Keep to one stretch of the data below, the lines from the one with "Given: Click third" up to and including the one with "Screen dimensions: 1371x891", and return that stretch exactly.

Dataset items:
..........
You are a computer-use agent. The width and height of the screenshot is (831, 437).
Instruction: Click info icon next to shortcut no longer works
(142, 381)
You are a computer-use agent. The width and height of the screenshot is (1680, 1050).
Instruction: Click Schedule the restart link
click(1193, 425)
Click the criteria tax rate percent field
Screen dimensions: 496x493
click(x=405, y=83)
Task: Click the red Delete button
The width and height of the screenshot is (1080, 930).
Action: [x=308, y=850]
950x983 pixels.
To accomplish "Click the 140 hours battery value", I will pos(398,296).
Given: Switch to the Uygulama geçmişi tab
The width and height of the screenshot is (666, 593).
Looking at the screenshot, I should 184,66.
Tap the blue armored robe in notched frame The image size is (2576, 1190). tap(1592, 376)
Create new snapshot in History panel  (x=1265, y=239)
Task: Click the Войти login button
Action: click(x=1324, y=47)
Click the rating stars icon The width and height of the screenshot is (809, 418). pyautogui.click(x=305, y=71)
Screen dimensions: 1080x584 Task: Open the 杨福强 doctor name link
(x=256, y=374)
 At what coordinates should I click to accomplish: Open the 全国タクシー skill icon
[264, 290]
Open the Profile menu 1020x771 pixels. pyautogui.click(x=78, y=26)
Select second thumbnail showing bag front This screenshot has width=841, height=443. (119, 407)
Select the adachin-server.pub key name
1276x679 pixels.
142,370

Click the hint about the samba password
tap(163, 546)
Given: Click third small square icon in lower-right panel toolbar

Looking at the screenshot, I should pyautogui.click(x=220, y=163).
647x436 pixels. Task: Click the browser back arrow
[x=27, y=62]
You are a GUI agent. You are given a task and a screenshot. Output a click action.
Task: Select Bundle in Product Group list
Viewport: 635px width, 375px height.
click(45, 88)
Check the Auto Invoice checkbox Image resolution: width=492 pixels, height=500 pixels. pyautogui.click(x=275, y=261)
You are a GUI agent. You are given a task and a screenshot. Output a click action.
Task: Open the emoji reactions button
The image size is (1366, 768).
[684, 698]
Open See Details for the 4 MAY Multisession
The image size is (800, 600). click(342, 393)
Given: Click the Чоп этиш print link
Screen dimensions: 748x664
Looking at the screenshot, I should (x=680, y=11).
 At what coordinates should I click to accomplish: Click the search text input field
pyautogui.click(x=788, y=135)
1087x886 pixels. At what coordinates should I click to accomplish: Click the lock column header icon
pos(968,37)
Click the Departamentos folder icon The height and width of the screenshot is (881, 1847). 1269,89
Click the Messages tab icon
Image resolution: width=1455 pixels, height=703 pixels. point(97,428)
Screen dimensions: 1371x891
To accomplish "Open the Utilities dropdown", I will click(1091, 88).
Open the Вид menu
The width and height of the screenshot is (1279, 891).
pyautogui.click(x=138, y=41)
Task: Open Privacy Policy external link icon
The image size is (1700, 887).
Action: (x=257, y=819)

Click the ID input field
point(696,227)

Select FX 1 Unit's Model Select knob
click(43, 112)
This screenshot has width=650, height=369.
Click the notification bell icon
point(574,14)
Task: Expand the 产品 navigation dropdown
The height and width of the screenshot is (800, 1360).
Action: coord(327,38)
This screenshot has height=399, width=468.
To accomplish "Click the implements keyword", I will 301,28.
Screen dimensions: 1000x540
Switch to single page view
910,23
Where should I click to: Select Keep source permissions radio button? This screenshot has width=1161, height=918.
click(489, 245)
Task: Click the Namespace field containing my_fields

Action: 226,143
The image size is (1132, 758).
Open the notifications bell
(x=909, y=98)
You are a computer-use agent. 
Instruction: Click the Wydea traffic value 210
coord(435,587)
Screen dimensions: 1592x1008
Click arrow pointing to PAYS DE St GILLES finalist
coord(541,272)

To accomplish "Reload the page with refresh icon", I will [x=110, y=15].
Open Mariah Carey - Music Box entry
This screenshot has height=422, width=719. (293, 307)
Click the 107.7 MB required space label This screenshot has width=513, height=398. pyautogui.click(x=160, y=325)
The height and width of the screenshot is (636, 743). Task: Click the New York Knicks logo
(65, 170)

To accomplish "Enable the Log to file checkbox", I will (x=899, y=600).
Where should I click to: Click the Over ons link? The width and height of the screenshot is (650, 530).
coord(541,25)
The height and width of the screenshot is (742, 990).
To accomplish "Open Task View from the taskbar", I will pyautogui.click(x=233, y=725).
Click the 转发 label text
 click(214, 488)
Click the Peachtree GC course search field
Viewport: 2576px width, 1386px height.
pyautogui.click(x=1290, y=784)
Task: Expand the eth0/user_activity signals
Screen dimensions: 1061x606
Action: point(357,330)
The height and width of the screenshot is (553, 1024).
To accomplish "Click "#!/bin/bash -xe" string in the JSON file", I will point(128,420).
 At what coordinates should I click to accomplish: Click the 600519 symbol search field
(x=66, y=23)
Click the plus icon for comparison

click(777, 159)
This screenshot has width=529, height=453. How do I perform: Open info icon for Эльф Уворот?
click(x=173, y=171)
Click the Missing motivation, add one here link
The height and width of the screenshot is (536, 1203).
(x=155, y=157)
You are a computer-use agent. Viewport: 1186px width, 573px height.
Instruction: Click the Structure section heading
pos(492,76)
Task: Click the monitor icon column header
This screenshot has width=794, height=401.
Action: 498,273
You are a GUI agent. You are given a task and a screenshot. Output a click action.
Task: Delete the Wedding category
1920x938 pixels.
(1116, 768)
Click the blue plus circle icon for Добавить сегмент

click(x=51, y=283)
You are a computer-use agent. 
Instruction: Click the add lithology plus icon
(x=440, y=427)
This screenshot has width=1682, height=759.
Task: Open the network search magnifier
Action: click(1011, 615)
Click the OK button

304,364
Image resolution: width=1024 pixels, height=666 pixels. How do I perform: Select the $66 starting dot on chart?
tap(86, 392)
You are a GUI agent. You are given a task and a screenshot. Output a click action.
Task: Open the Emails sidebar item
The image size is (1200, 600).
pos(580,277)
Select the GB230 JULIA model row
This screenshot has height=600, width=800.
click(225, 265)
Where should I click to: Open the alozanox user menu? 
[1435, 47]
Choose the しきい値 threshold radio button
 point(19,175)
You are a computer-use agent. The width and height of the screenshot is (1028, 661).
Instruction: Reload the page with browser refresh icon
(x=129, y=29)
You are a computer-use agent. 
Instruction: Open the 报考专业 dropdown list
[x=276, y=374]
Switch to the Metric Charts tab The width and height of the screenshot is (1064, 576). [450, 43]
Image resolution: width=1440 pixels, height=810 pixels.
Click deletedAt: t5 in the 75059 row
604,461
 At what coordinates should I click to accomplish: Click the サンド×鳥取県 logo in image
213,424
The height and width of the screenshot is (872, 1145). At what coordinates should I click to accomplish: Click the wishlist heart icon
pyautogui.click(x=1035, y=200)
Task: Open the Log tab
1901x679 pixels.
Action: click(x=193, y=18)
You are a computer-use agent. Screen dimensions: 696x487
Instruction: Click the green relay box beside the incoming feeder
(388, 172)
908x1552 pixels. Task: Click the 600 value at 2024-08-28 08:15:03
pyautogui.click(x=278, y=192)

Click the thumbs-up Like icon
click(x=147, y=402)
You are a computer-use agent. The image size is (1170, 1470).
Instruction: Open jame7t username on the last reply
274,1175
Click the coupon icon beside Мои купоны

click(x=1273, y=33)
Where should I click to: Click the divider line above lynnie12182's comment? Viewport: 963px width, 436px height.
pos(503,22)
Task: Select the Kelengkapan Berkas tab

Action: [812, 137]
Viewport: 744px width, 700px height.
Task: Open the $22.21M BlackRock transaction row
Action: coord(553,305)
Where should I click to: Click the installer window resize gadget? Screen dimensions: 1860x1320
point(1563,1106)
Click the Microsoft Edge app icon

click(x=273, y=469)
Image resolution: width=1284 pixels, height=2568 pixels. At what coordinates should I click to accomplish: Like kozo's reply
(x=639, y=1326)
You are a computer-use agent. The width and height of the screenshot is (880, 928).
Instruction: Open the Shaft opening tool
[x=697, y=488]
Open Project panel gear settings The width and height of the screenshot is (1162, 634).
..........
**RESULT BELOW**:
Given: Click third small square icon in lower-right panel toolbar

Looking at the screenshot, I should pyautogui.click(x=220, y=163).
647x436 pixels. Task: Click the browser back arrow
[x=27, y=62]
You are a GUI agent. You are given a task and a screenshot. Output a click action.
Task: Select Bundle in Product Group list
Viewport: 635px width, 375px height.
click(45, 88)
Check the Auto Invoice checkbox Image resolution: width=492 pixels, height=500 pixels. pyautogui.click(x=275, y=261)
You are a GUI agent. You are given a task and a screenshot. Output a click action.
Task: Open the emoji reactions button
The image size is (1366, 768).
[684, 698]
Open See Details for the 4 MAY Multisession
The image size is (800, 600). click(342, 393)
Given: Click the Чоп этиш print link
Screen dimensions: 748x664
Looking at the screenshot, I should (x=680, y=11).
 At what coordinates should I click to accomplish: Click the search text input field
pyautogui.click(x=788, y=135)
1087x886 pixels. At what coordinates should I click to accomplish: Click the lock column header icon
pos(968,37)
Click the Departamentos folder icon The height and width of the screenshot is (881, 1847). 1269,89
Click the Messages tab icon
Image resolution: width=1455 pixels, height=703 pixels. point(97,428)
Screen dimensions: 1371x891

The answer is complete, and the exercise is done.